But eBikes are a disrupter. The desire to blend what was traditionally human powered with lowish powered motors has put all the agencies into a state of uncertainty. By and large, existing rules place eBikes in motorized. But to move them out, place them in their own category or equate them with human powered - well, that brings more challenges.

Agency access policy needs to be settled. Legal issues regarding how land is titled controlled, acquired, easements may need to be examined. EAR might need to be reperformed. Public input required. Funding sources might be impacted. If there is limited appetite, what controls are in place to enforce say Class 1 vs. eMoto or Class 3 if there is limit to what is feasible on a given trail? What about other "e" vehicles - can you / should you exclude scooters, hoverboards, drones, etc?

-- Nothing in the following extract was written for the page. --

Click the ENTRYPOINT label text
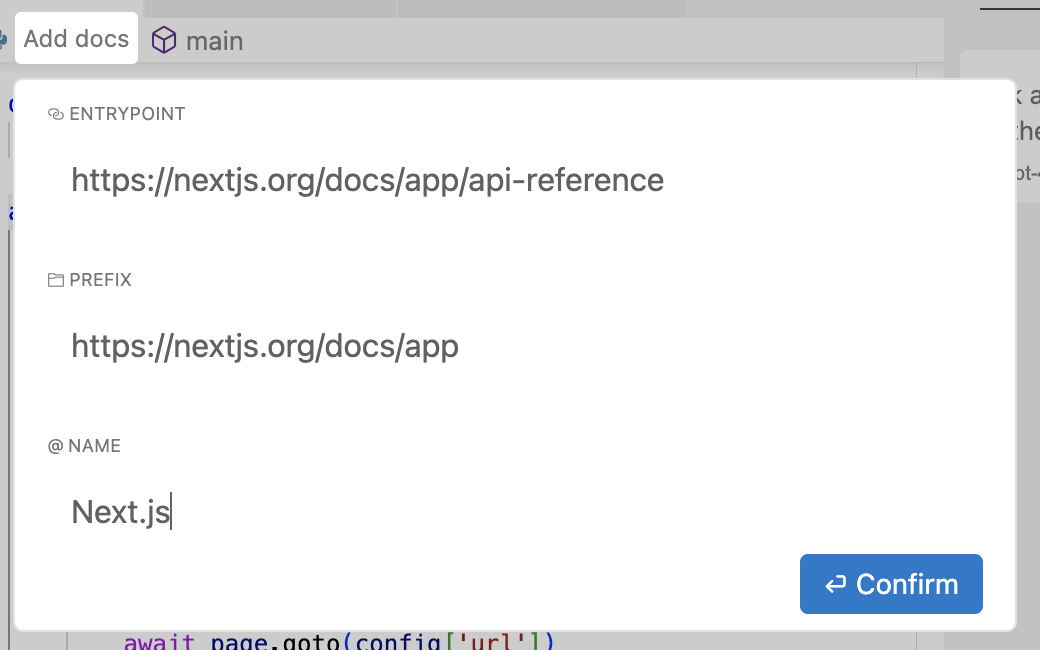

What I find irksome, is that eBikes caused the disruption and now they are impatient AF because they are not just immediately granted in wholesale. Sorry you bought a toy without understanding the rules but most natural lands existing policy mostly meant you are motorized. But you are free to petition for change just like any other user group. Sorry it's not on your personal timeline but land access has multiple stakeholders with competing wants - that's why there is a process. You have to share and not just with other users and wildlife - all future users too. Honor the rules.


----------



## kevjob (Jan 25, 2021)

noapathy said:


> I'm glad some places are putting in the effort to nail down enough guidelines to make things safer / less confrontational. Was there an adjustment period or pushback? People tend to not like change in my experience. I'm guessing the Rangers helped with some of that, but there must be other examples of good ways to allow safe e-bike integration.
> 
> In my example, it was an immediate response that was pretty quickly followed by a more more tempered one (which I honestly thought would just be a blip in the conversation about poor behavior to be quickly forgotten). Anyway, sorry for the distraction.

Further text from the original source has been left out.